▸ **Work order**: Whenever a line in the records below contains "computer", pick it out.

▸ **Records for the exercise**:
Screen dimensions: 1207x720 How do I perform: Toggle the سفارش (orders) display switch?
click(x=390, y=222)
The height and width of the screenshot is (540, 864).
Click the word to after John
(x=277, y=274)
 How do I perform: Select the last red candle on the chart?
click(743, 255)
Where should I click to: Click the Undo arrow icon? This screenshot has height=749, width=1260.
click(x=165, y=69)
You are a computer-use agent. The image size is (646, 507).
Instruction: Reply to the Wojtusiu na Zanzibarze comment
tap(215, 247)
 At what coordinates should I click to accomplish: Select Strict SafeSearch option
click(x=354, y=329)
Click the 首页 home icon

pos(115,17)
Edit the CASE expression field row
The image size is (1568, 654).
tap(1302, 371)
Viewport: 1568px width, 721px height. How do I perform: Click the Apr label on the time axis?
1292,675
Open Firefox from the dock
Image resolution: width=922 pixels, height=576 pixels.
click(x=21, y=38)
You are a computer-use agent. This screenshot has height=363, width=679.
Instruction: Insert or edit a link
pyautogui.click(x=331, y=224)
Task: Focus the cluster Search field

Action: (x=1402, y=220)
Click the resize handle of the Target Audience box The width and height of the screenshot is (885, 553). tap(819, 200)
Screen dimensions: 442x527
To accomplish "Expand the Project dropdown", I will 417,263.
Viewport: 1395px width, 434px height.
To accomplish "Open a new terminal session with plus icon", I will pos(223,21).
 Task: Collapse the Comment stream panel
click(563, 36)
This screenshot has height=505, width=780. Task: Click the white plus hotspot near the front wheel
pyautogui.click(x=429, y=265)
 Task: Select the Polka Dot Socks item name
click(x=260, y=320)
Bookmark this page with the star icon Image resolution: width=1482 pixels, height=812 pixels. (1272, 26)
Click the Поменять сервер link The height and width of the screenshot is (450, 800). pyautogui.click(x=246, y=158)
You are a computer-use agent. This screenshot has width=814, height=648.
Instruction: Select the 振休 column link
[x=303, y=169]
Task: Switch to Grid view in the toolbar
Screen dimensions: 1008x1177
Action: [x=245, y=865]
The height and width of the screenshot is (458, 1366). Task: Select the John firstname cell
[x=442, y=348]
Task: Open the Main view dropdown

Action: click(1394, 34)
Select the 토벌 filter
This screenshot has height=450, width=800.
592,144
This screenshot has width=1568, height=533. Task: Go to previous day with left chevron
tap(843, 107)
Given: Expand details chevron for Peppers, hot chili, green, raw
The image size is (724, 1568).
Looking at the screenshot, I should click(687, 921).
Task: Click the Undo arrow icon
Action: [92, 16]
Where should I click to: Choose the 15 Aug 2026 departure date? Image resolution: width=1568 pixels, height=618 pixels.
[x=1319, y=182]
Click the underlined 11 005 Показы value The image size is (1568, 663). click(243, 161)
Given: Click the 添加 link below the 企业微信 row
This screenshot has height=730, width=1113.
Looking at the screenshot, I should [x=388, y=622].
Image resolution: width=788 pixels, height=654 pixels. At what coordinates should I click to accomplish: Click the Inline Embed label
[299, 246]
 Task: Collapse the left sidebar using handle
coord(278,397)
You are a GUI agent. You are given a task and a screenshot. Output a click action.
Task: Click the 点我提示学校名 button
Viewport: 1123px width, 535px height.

▸ **Completed exercise**:
You are a computer-use agent. The image size is (646, 507).
You are a computer-use agent. This screenshot has height=363, width=679.
You are a computer-use agent. This screenshot has width=814, height=648.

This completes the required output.